Why high-fidelity?… its not the music. It's The Music
No doubt if I understood the mathematics of music better, or the history of music better, or knew all the different performances of great classical music, or knew extensive details about musical instrument construction [say how great pianos, or violins, are made and what they sound like as a function of the woods used and year they were made], that these would also given me greater appreciation of the music – beyond just the music itself.
But, I think that the ability to see into the music itself, to see the notes, and harmonics and the spaces created – that this ability can lend itself to something more natural and deeper, more brain expanding and more emotionally relevant than what is provided by the added context of being a card-holding member of these other learned professions.
This something is The Music [capitalized]. Audiophiles can see The Music better than non-audiophiles.
You might think that being a musician would give one an even greater appreciation of music.

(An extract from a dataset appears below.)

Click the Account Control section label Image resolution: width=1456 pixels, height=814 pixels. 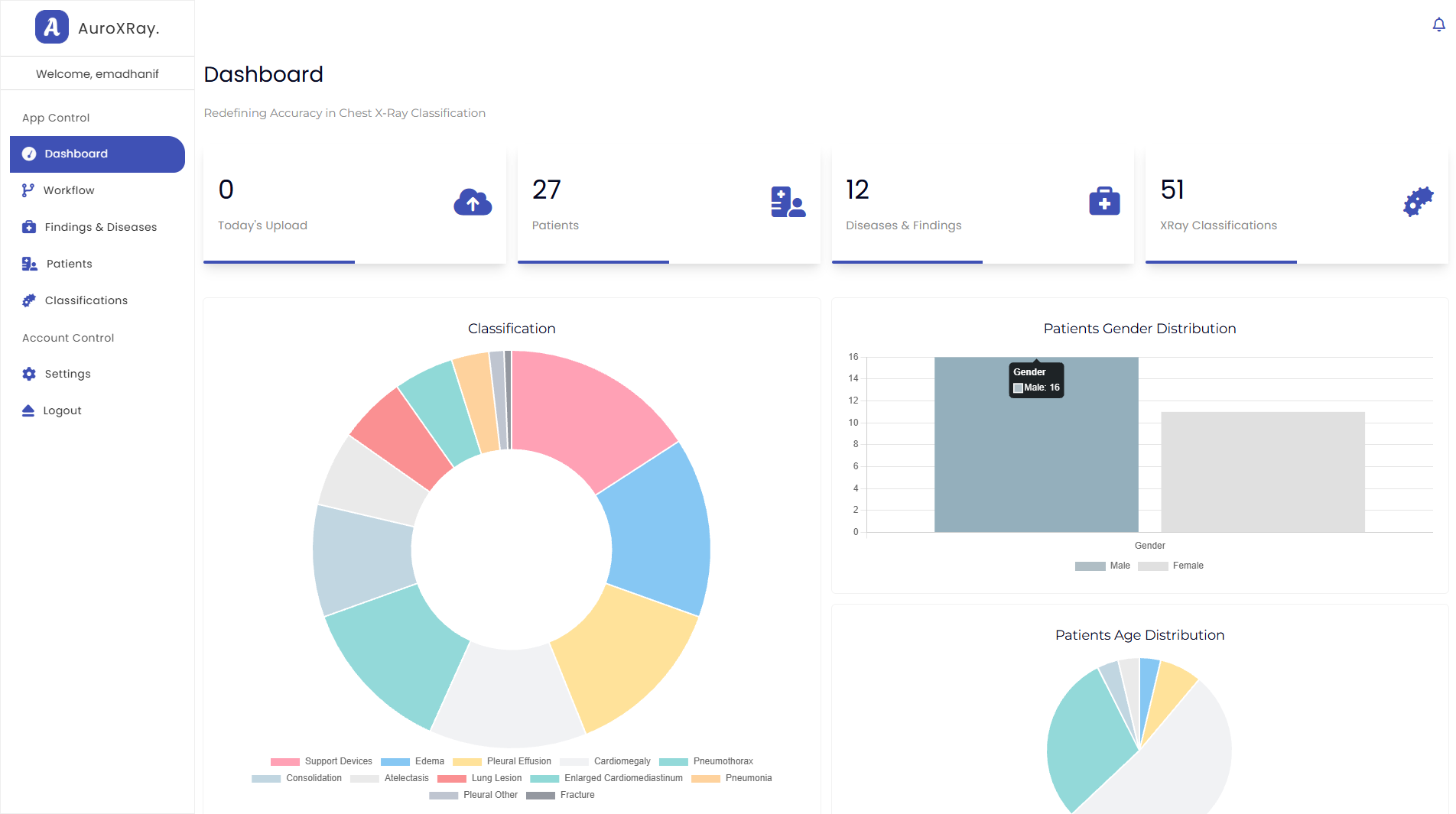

But, no. Musicians hear all the mistakes and imperfections – making it potentially even harder for them to experience The Music than non-musicians.
What is The Music? The Music is the quintessentially perfect analog to what we hear as ordinary music. For each note and harmony we hear in the music – the same note or harmony is also found in The Music – but perfect. Every composition can be heard as music… and Music – so wonderful it is [almost?] too beautiful to bear – if you listen ‘just right’.
The Music is what musicians are TRYING to play. It is what we are TRYING to hear.
It is a communication from the souls of the players to the souls of the listeners.
High-end audio makes for a higher bandwidth for that communication. Lo-Fi is like looking at a Michelangelo through mud. Mid-Fi is like looking at a Michelangelo through Oktoberfest beer. Hi-Fi is like looking at a Michelangelo through clear Rocky Mountain spring water. [OK. Stupid analogy. But what is one of our posts here without at least one analogy that is a wee little bit forced].
Even through mud, there is some outline of The Music that people hear when listening to music. This is why we all can listen to and enjoy music. The Music is like sex. Never the same twice, always the best it has ever been and ever can be, and for a while it makes life seem like it just may be worth living after all.
This somewhat isomorphic mapping of the music we hear to an ethereal, idealized The Music is an abstract, perhaps even spiritual , interpretation of the more technical perspective, which we have examined several times, that looks at the various complex patterns found in the music we hear and how these patterns affect our minds in various ways.